Isaac Lee Hayes, Jr. (August 20, 1942 – August 10, 2008)


 

 Isaac Lee Hayes, Jr. (August 20, 1942 – August 10, 2008)[1] was an American singer-songwriter, actor and musician. Hayes was one of the main creative forces behind southern soul music label Stax Records, where he served as both an in-house songwriter and producer with partner David Porter during the mid-1960s. Alongside, Bill Withers, the Sherman Brothers, Steve Cropper and John Fogerty, Hayes & Porter were named to the Songwriters Hall of Fame in 2005 in recognition of their string of successful hit songs for Sam & Dave, Carla Thomas and others In the late 1960s. Their hit song "Soul Man" by Sam & Dave has been recognized as one of the best or most influential songs of the past 50 years by the Grammy Hall of Fame, The Rock and Roll Hall of Fame, Rolling Stone magazine, and the RIAA Songs of the Century.
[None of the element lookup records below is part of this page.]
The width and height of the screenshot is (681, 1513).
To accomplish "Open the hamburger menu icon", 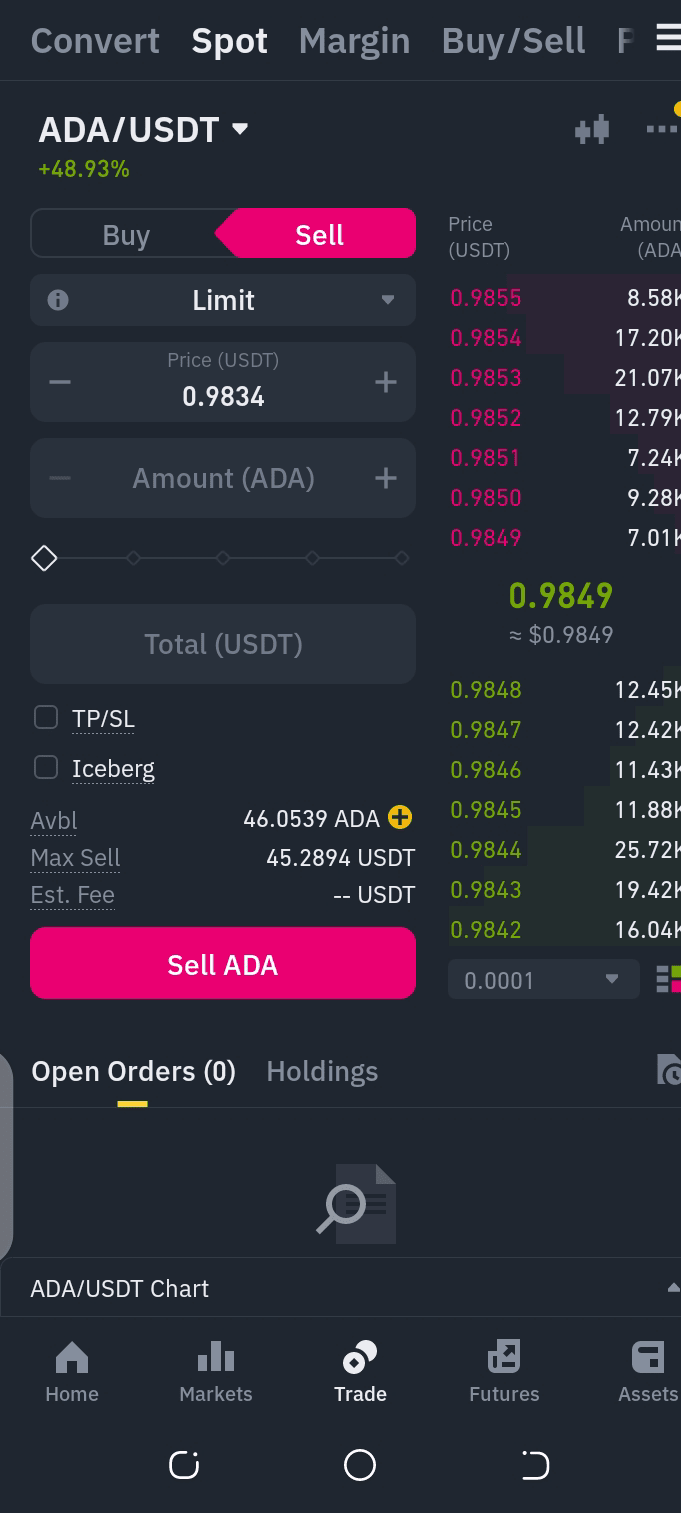I will click(667, 38).
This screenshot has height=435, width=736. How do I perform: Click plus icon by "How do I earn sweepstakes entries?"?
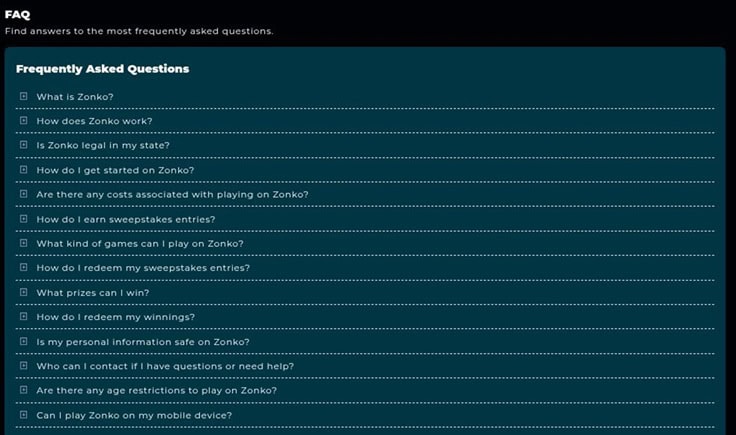pos(23,219)
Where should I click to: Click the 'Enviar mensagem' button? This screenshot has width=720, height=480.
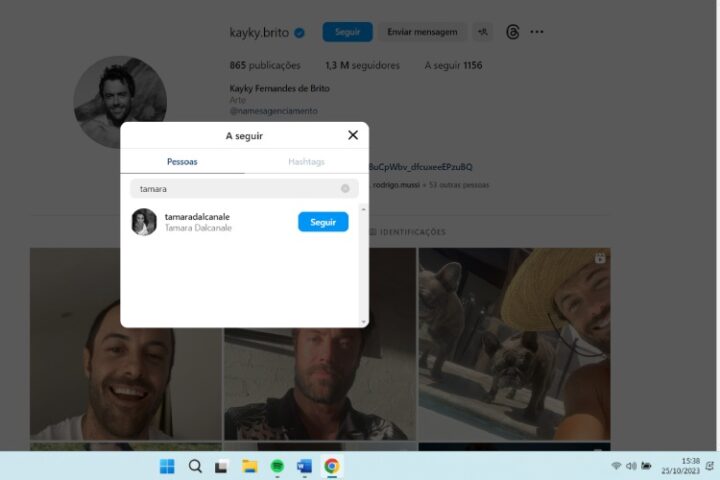point(422,32)
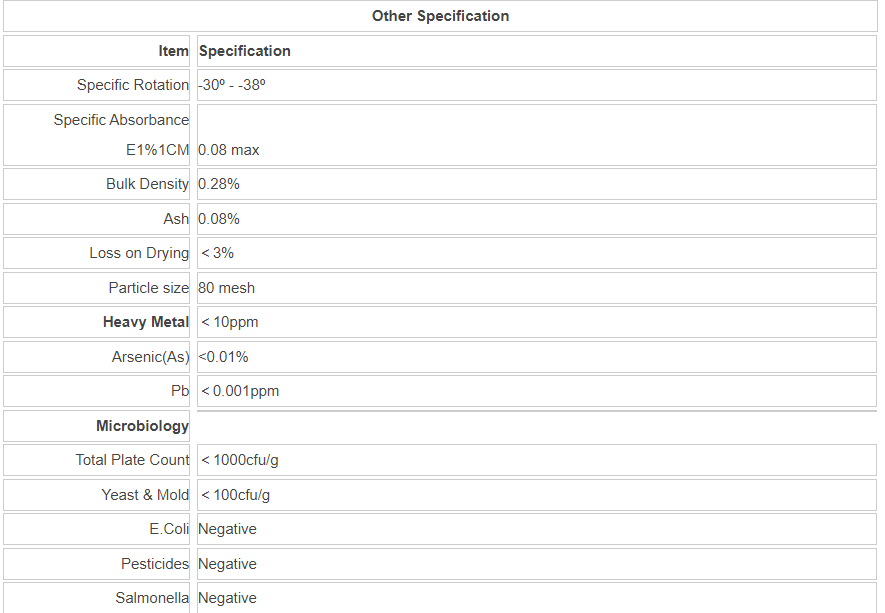Select the Specific Rotation label
The height and width of the screenshot is (613, 885).
(133, 85)
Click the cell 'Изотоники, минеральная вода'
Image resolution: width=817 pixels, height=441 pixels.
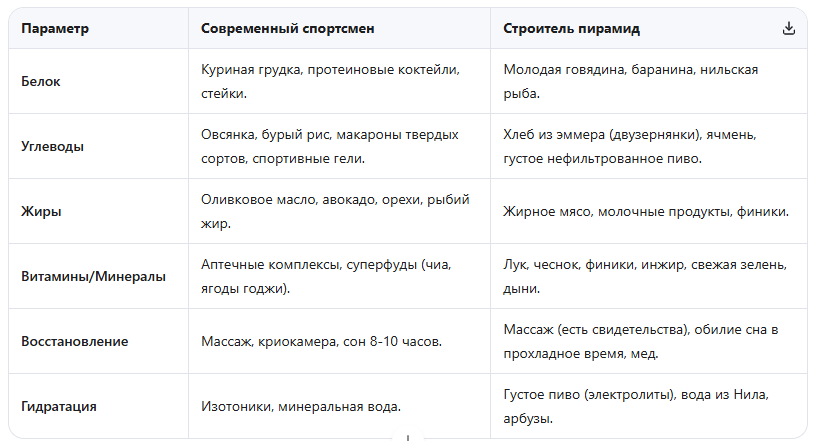click(x=339, y=407)
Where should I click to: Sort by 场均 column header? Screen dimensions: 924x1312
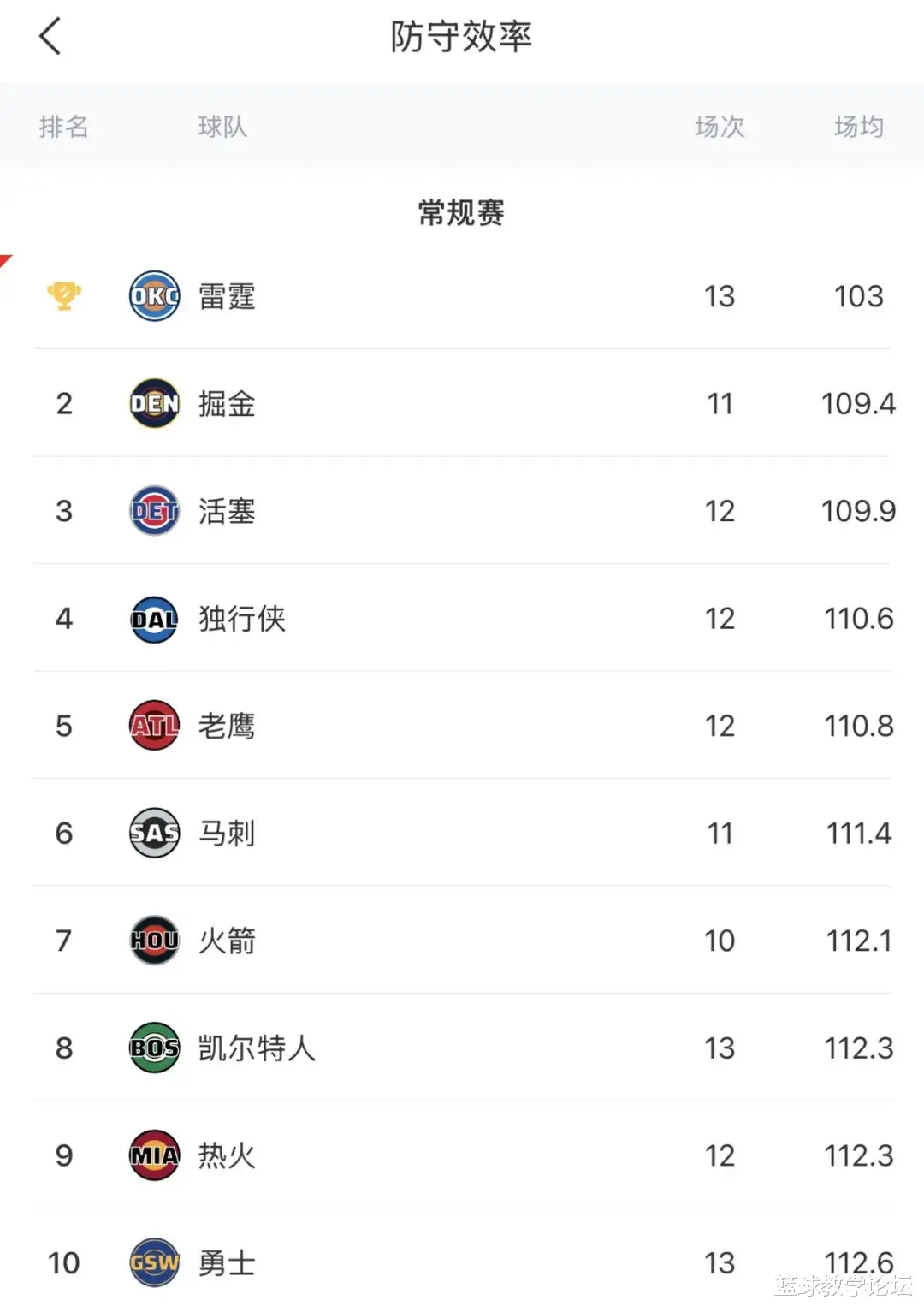click(858, 127)
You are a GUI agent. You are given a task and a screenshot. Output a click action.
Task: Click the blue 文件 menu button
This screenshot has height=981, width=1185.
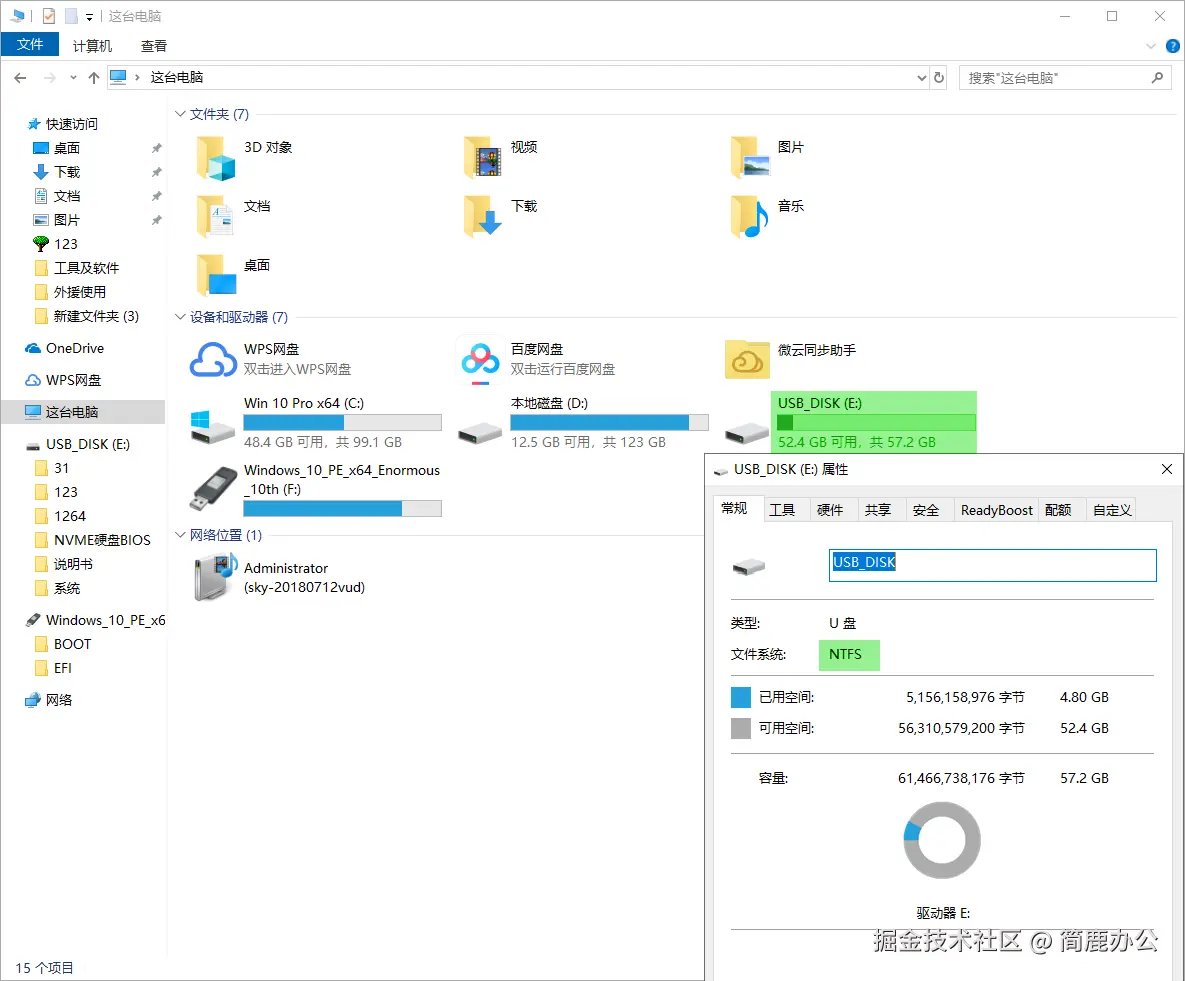pyautogui.click(x=30, y=44)
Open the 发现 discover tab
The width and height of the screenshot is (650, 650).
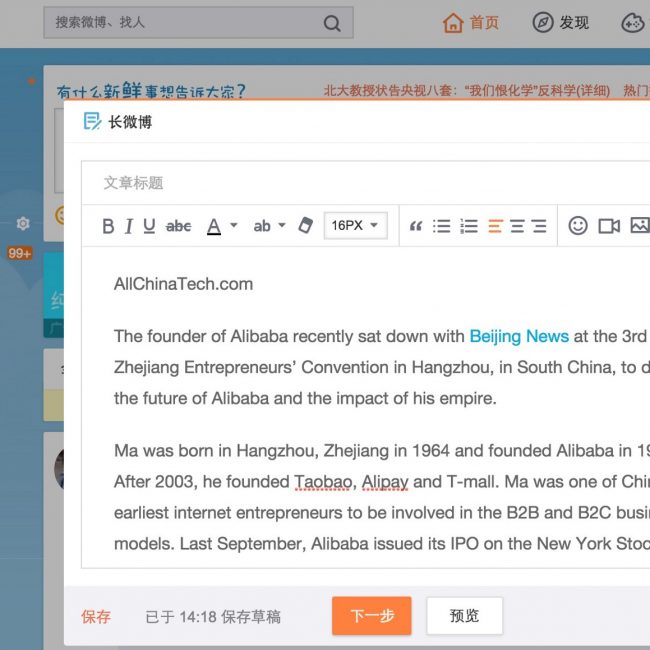(x=560, y=22)
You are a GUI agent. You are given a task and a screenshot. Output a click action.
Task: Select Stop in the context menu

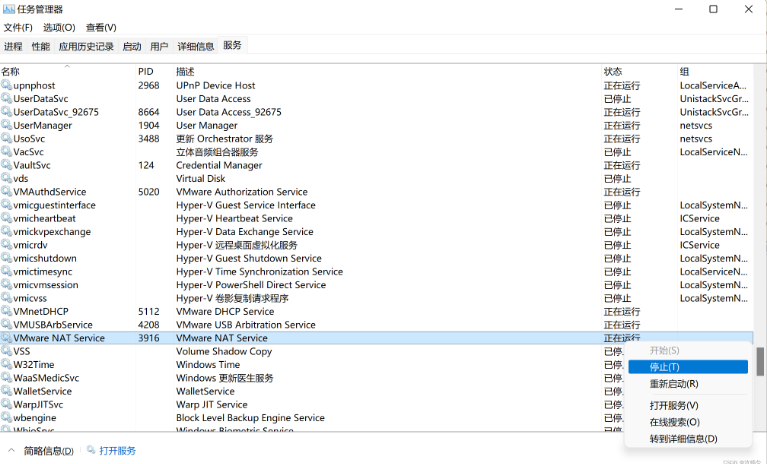(x=664, y=367)
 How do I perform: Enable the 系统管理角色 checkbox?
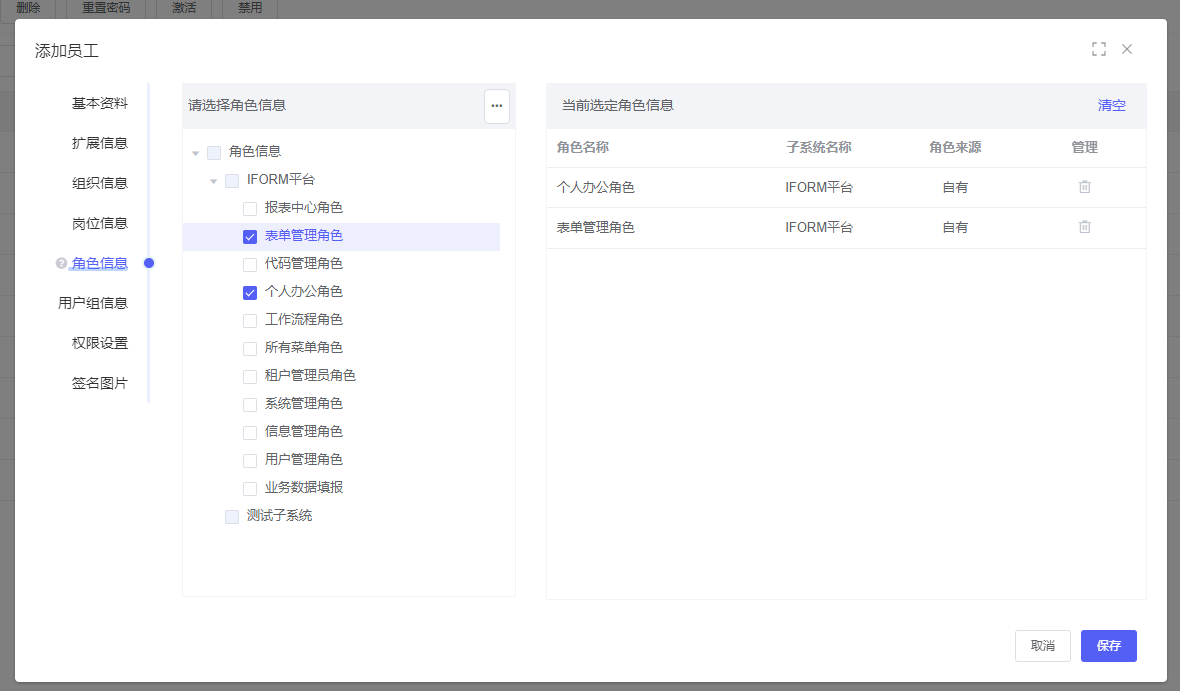click(x=250, y=405)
In the late 1960s, Hayes became a recording artist, and recorded successful soul albums such as Hot Buttered Soul (1969) and Black Moses (1971) as the Stax label's premier artist. In addition to his work in popular music, Hayes was a film score composer for motion pictures. His best known work, for the 1971 blaxploitation film Shaft, earned Hayes an Academy Award for Best Original Song (the first Academy Award received by an African-American in a non-acting category) and two Grammy Awards. He received a third Grammy for the album Black Moses.

In 1992, in recognition of his humanitarian work, he was crowned an honorary king of Ghana's Ada district. Hayes also acted in motion pictures and television; from 1997 to 2005, he provided the voice for the character "Chef" on the Comedy Central animated TV series South Park, and Gandolf "Gandy" Fitch on The Rockford Files (which ran on NBC from 1974-1980).